** Exercise inputs follows **
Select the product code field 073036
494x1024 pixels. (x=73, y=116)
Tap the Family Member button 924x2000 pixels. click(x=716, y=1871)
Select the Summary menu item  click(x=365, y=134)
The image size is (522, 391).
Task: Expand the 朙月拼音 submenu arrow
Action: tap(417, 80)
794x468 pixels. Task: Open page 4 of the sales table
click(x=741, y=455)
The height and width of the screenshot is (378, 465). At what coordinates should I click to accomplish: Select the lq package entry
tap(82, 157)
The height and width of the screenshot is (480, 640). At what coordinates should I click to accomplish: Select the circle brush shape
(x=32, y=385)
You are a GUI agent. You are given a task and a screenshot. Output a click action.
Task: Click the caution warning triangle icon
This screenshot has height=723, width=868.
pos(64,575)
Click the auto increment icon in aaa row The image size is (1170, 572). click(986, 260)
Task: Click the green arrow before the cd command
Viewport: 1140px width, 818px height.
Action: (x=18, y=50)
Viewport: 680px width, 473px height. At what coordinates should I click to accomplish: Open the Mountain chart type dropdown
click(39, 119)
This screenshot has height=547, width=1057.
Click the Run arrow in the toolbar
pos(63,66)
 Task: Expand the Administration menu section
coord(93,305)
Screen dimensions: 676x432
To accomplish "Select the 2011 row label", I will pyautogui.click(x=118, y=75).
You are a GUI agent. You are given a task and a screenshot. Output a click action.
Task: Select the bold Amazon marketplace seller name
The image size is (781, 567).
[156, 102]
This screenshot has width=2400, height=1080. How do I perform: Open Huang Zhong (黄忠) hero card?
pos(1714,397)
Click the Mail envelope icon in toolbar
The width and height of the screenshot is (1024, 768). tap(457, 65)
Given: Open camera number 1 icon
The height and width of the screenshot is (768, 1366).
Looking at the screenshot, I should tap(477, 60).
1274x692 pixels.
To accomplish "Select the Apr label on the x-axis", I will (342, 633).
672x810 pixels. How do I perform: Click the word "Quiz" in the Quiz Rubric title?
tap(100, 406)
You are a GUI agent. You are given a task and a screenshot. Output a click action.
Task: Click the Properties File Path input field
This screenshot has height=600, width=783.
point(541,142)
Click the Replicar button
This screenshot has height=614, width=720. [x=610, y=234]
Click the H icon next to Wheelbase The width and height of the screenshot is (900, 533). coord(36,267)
** End of Exercise inputs **
→ What is expected
Output the full listing exactly as it stands.

→ Problem solution
Select the product code field 073036
494x1024 pixels. (x=73, y=116)
Tap the Family Member button 924x2000 pixels. click(x=716, y=1871)
Select the Summary menu item  click(x=365, y=134)
The image size is (522, 391).
Task: Expand the 朙月拼音 submenu arrow
Action: tap(417, 80)
794x468 pixels. Task: Open page 4 of the sales table
click(x=741, y=455)
The height and width of the screenshot is (378, 465). At what coordinates should I click to accomplish: Select the lq package entry
tap(82, 157)
The height and width of the screenshot is (480, 640). At what coordinates should I click to accomplish: Select the circle brush shape
(x=32, y=385)
You are a GUI agent. You are given a task and a screenshot. Output a click action.
Task: Click the caution warning triangle icon
This screenshot has height=723, width=868.
pos(64,575)
Click the auto increment icon in aaa row The image size is (1170, 572). click(986, 260)
Task: Click the green arrow before the cd command
Viewport: 1140px width, 818px height.
Action: (x=18, y=50)
Viewport: 680px width, 473px height. At what coordinates should I click to accomplish: Open the Mountain chart type dropdown
click(39, 119)
This screenshot has height=547, width=1057.
Click the Run arrow in the toolbar
pos(63,66)
 Task: Expand the Administration menu section
coord(93,305)
Screen dimensions: 676x432
To accomplish "Select the 2011 row label", I will pyautogui.click(x=118, y=75).
You are a GUI agent. You are given a task and a screenshot. Output a click action.
Task: Select the bold Amazon marketplace seller name
The image size is (781, 567).
[156, 102]
This screenshot has width=2400, height=1080. How do I perform: Open Huang Zhong (黄忠) hero card?
pos(1714,397)
Click the Mail envelope icon in toolbar
The width and height of the screenshot is (1024, 768). tap(457, 65)
Given: Open camera number 1 icon
The height and width of the screenshot is (768, 1366).
Looking at the screenshot, I should tap(477, 60).
1274x692 pixels.
To accomplish "Select the Apr label on the x-axis", I will (342, 633).
672x810 pixels. How do I perform: Click the word "Quiz" in the Quiz Rubric title?
tap(100, 406)
You are a GUI agent. You are given a task and a screenshot. Output a click action.
Task: Click the Properties File Path input field
This screenshot has height=600, width=783.
point(541,142)
Click the Replicar button
This screenshot has height=614, width=720. [x=610, y=234]
Click the H icon next to Wheelbase The width and height of the screenshot is (900, 533). coord(36,267)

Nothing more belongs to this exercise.